In summary, this study showed that MS patients have lower visual acuity and contrast sensitivity, thinner GCIPL and RNFL thickness (except in the nasal quadrant), and longer P100 latency compared with healthy individuals. GCIPL and RNFL thinning occurs at 6 and 12 months but does not correlate with disease duration, the number of relapses, and EDSS score. The thinning of GCIPL from 0 to 12 months is more prominent compared with RNFL, and it is shown in the inferonasal, inferior, and inferior temporal quadrant. The thinning of GCIPL and RNFL is worse in SPMS than in RRMS.

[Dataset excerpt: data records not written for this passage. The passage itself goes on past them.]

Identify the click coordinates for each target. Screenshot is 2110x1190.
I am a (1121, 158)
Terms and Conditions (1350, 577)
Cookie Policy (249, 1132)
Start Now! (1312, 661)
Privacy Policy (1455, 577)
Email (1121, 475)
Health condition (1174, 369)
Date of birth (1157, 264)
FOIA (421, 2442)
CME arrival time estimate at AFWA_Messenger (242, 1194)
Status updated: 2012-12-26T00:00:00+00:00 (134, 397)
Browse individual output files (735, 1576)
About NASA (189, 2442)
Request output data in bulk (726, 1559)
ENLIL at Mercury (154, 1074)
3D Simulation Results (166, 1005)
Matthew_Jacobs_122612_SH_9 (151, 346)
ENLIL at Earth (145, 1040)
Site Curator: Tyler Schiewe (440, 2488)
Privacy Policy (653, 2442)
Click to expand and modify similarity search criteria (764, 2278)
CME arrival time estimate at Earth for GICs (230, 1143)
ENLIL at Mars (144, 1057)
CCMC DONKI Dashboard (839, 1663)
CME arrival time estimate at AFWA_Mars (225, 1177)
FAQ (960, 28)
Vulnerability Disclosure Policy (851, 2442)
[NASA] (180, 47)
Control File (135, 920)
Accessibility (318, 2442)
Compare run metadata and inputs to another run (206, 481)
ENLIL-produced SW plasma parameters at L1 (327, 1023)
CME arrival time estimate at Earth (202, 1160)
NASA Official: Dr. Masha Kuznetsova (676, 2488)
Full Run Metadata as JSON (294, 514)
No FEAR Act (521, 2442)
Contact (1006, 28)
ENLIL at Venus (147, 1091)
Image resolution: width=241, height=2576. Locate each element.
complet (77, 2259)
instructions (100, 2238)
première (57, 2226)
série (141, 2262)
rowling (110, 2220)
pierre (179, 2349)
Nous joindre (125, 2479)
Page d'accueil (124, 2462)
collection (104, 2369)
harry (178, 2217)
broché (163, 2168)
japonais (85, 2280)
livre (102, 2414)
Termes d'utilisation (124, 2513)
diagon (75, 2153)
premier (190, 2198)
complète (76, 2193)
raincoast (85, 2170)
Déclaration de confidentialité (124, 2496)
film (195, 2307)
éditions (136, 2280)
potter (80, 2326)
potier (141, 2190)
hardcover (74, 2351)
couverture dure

5.1. Strength and Limitation

In Indonesia, this is the first longitudinal study of multiple sclerosis in which the data on MS are still scarce. We recruited healthy controls with matching age and sex with the MS group. The optic nerve was evaluated in various parameters to give more comprehensive results. However, our study has potential limitations, including small sample size (which partly due to the rarity of MS itself) and a relatively short follow-up period. Since it is a cohort study, dropout was inevitable. Data regarding disease duration and relapse frequency were obtained through self-reporting which possibly contributed to recall bias. We also did not analyze factors affecting disability, such as the treatments received during the study. Lastly, our study needs further statistical analysis with Generalized Estimating Equations (GEEs) to identify the correlation between disease duration, the number of relapses, EDSS, and the structure and function of the optic nerve.

Data Availability

The data that support the findings of this study are available from the corresponding author upon reasonable request.

Ethical Approval

This study was approved by the Ethics Committee, Faculty of Medicine Universitas Indonesia. All human research procedures were followed in accordance with the ethical standards of the committee responsible for human experimentation (institutional and national) and with the Helsinki Declaration of 1975, as revised in 2013.

Participants had given written consent before taking part in the study and had the right to refuse to participate without penalty if they wish.

Conflicts of Interest

The authors declare that there are no conflicts of interest regarding the publication of this paper.


The authors would like to thank Yayasan Multipel Sklerosis Indonesia (YMSI) for participating in this study. This study was funded by Hibah PITTA 2018 by DRPM Universitas Indonesia (PITTA/214/FK/2018).